In fairness, the authors discuss this explicitly:
While this report demonstrates aggregate differences between homicide offenders and other violent offenders that are highly statistically significant, this should not be mistaken for the ability to identify individual homicide offenders using brain data alone, nor should this work be interpreted as predicting future homicidal behavior.
However, that caveat is quarantined to the final section of the paper on “Limitations and future directions”. Having such a section is absolutely standard practice and certainly a good one, as it is used to explicitly lay out limitations of the experimental design and alternative interpretations of the data. But the practice of corralling those concerns into one section, and presenting them as an afterthought, frees authors to blithely ignore them in the way they present and interpret their findings in the rest of the paper. If challenged, they can always point to the final section to show how rigorous and objective they have actually been and how up-front and circumspect about possible weaknesses of their claims.
If you were cynical, you might call it the “covering your ass” section. Having it there gives licence to make the boldest claims in all the other sections of the paper, especially the title and the abstract, and, crucially, the press release. In this case, the authors undermine their own caveat by ending the abstract with this claim:
This demonstrates, for the first time, that unique brain abnormalities may distinguish offenders who kill from other serious violent offenders and non-violent antisocial individuals.
They may argue that this sentence is intended to mean just that there are aggregate, group average differences between murderers and non-murderers in their sample. But a reasonable person is likely to read the word “distinguish” as implying that these “unique brain abnormalities” can, literally, be used to distinguish individual murderers from individual non-murderers. Similarly loose language is used in this tweet by Jean Decety, one of the senior authors of the paper:
“Our study, which includes 808 incarcerated males, demonstrates unique brain abnormality (in ventromedial prefrontal cortex and insula) that differentiate offenders who killed from other violent offenders”
That sounds pretty definitive. The differences are apparently unique to murderers (though this hasn’t been shown - indeed, the paper itself states that "the localized deficits in gray matter exhibited in this sample of homicide offenders are not necessarily specific to homicidal behavior") and also highly specific to just a couple brain regions (though the data also do not show that). If I’m a defense lawyer I may go looking for someone to scan my defendant’s brain and tell me they show evidence of this “unique brain abnormality”. If I’m on a parole board, I might be similarly interested. Indeed, why wait until someone has committed a murder to use such data to predict future crime? Why not get in there first and identify “high-risk” individuals?
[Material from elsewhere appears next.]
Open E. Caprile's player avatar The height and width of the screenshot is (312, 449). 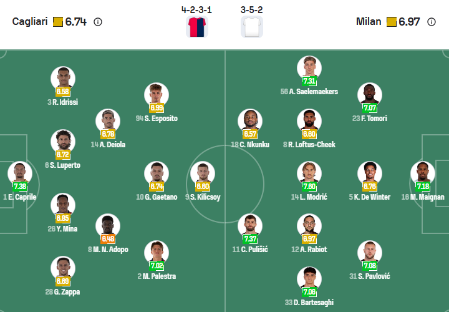click(19, 172)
This may seem far-fetched for brain scans, as it’s highly impractical, but just wait until genome-wide association studies find some hits for criminality and see how easy it will be to generate a polygenic score that supposedly predicts this trait for individuals.
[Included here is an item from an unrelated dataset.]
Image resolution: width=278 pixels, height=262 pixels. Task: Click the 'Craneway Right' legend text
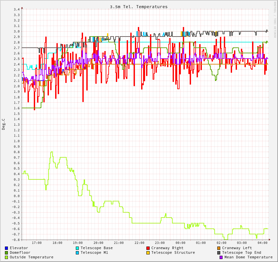coord(167,248)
Whether the authors intend it or not, this study feeds into a narrative of biological essentialism that conveniently lets us ignore all the messy social factors and complex individual experiences that may lead a person to commit murder. If we can track some objective indicator of a biological risk of this behavior and supposedly put a number on it, you can be sure that that number will be applied to individuals and used in all kinds of unexpected ways, whether or not it has any actual validity.